Right now the very people who created this worldwide pre-depression (it an’t over yet, folks) are about to pay themselves yet another record level of obscene bonuses. Until this kind of insane transfer of capital to Wall Street is stopped, the rest of us are going to have to settle for an entirely different standard of living. Wall Street used to be hailed as the engine of capitalism, now it’s just the siphon draining the gas tank.
Listening to the Ashes match (Australia-England cricket.)
I would pay good money to anyone who could explain cricket to me.
And what’s a test match? What are they testing? And what if the results of the test are negative? Does everyone then end up with a sticky wicket? And if a wicket gets sticky, why doesn’t someone wipe it off?
But I don’t want to be hit over the head with, “aw, you’re just jealous and insecure because you’re poor.”
But what if we are jealous and [financially] insecure because we’re poor? After all, it’s totally reasonable to be jealous of someone who has, you know, a house and a car and health insurance and who doesn’t need to work out a detailed monthly food budget or sacrifice their newspaper subscription in order to buy school supplies or have to back out of seeing films with their friends because they can’t afford the movie ticket.
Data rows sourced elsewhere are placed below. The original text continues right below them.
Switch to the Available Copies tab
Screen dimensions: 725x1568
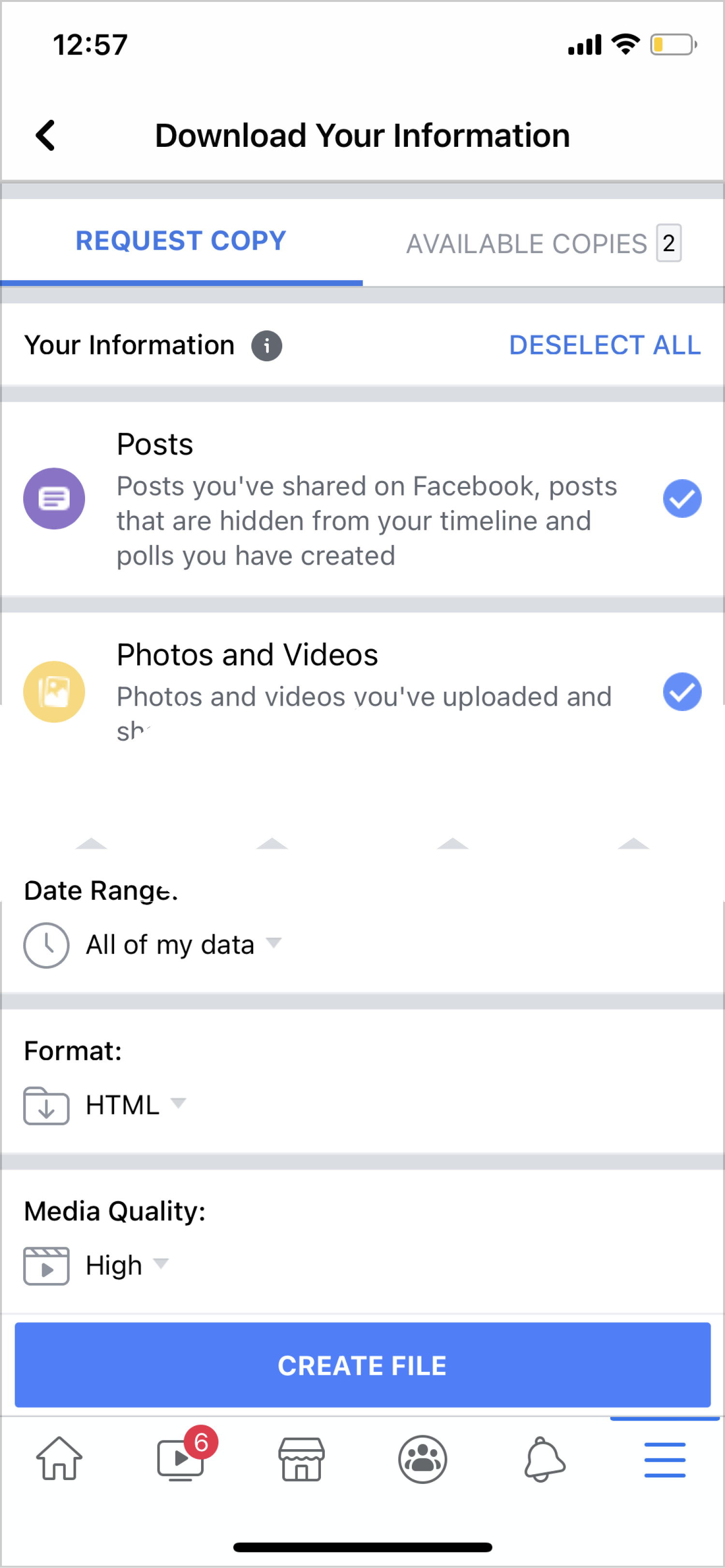pos(543,243)
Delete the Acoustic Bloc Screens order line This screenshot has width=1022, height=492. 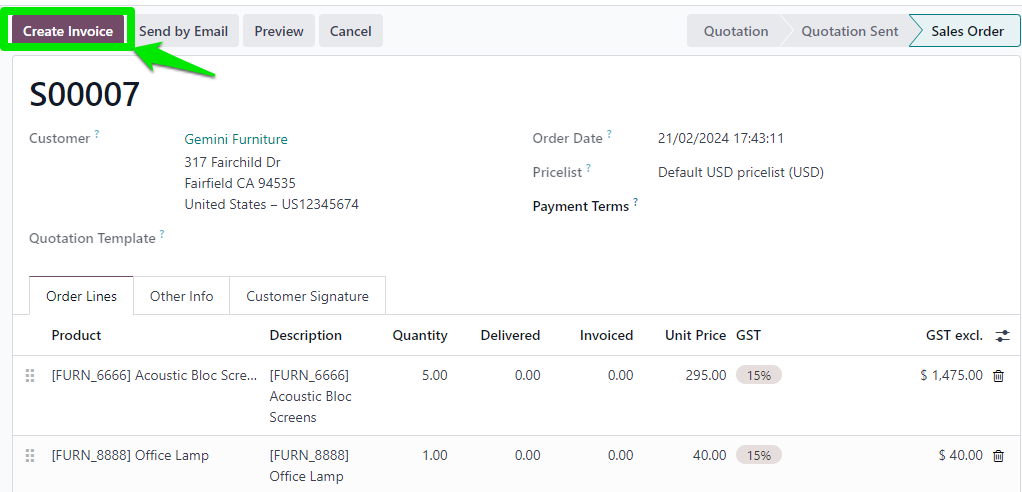pyautogui.click(x=998, y=375)
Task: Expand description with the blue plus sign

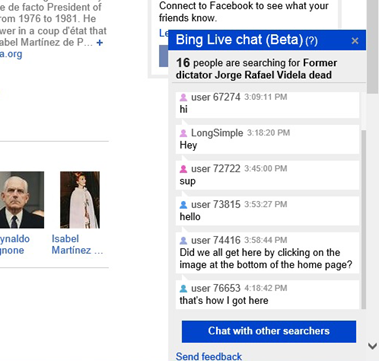Action: 99,43
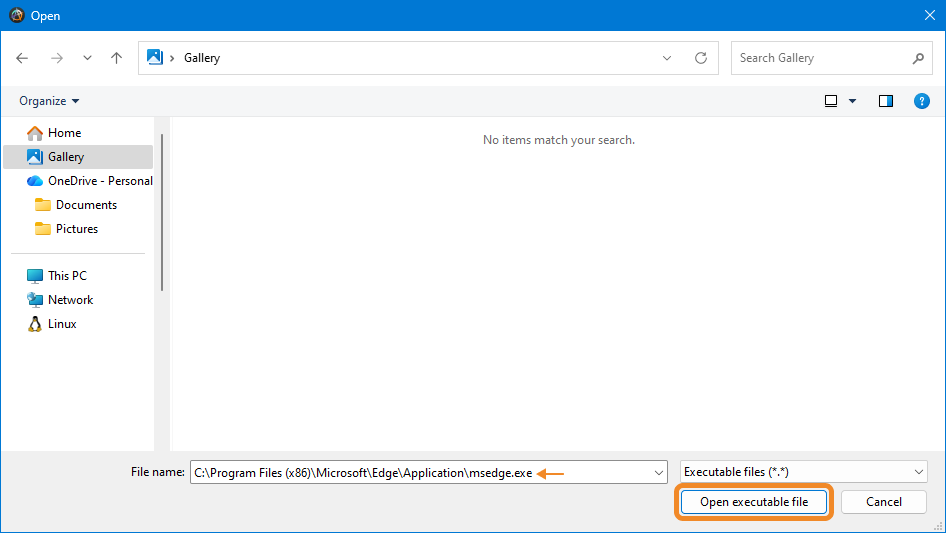The width and height of the screenshot is (946, 533).
Task: Open the Help question mark icon
Action: 922,101
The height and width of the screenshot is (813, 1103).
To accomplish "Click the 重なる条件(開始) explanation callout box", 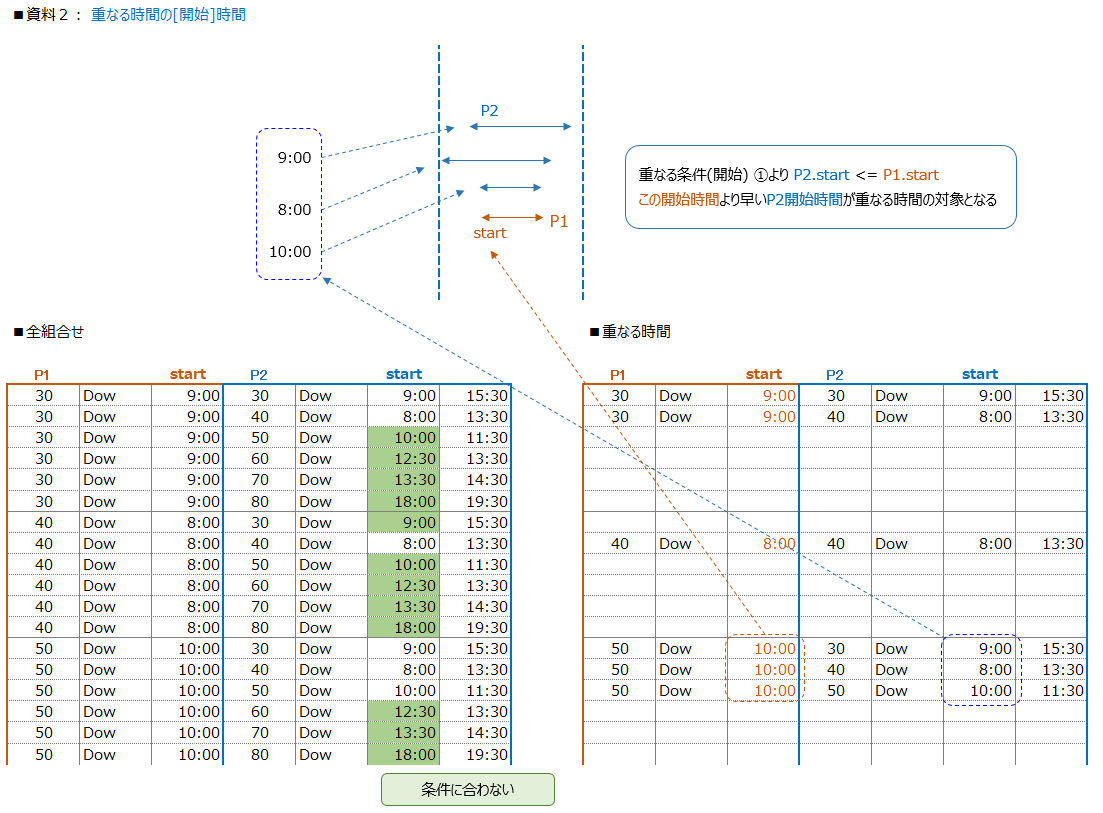I will [820, 187].
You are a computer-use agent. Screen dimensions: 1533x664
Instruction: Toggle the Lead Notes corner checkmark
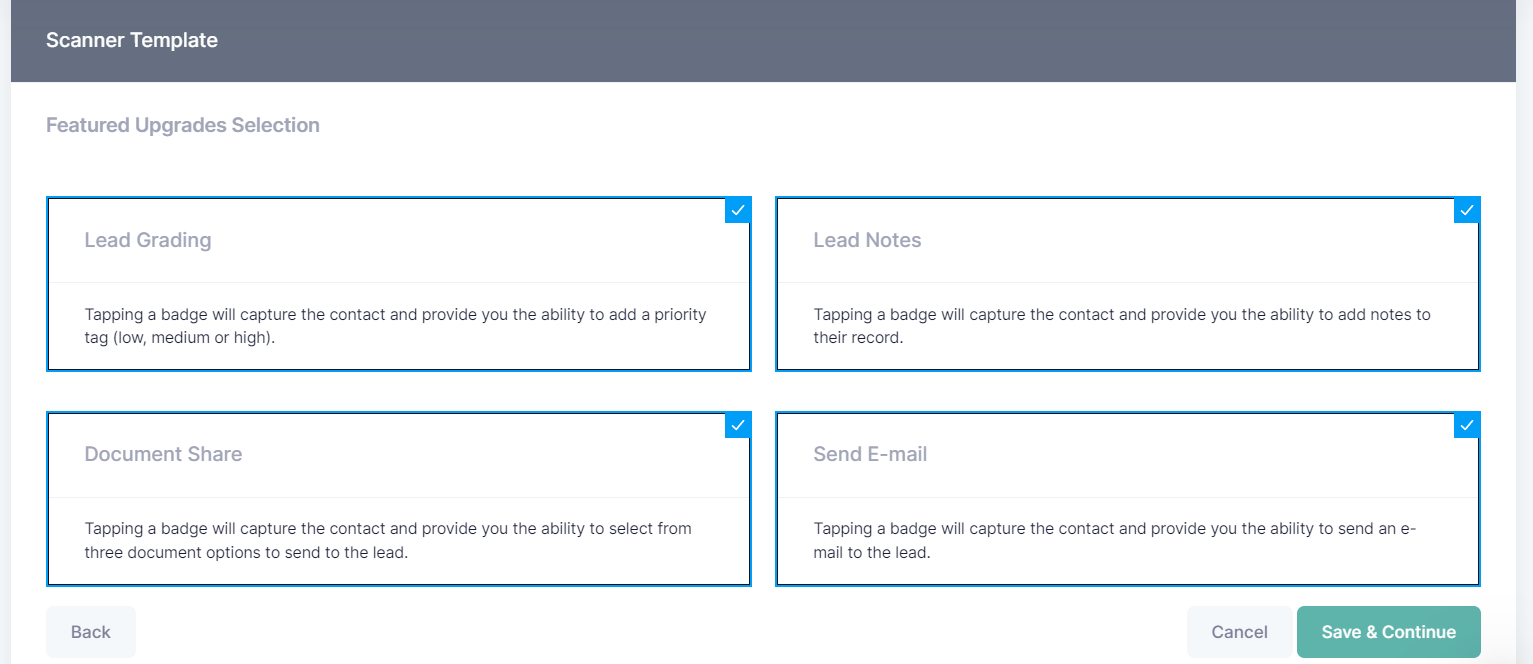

I am fucking jealous. Is that so wrong?
On the other hand, I quit smoking cigarettes because it costs too goddamn much: if I was rich I’d totally smoke hoity-toity elitist French tobacco (O! Gauloises, how I miss thee!), so I guess there’s some benefit to bein’ broke ass.
I’ll happily take your point. The enduring attraction of wealth is that, truly, you can rise from nowhere to the top and live it up. What irks the living shit out of me about these NYT puppet shows is that I have zero sympathy for guys like Mcaffee. Your net worth is “down” to several millions? Cry me a frakking river, and be glad you don’t have to spend the winter huddled under a bridge.
The other irksome part is that the deck is increasingly stacked against the “commoner” from making it big anymore. The Gates and Mcaffees and Brins stand to become as rare as the circumstances that enabled their individual successes. Perhaps that’s my simplistic perception colored by the prevalence of the “mega-douchey*” and my personal suspicion that future success will be measured by the ability of the “commoner” to conduct subsistence farming.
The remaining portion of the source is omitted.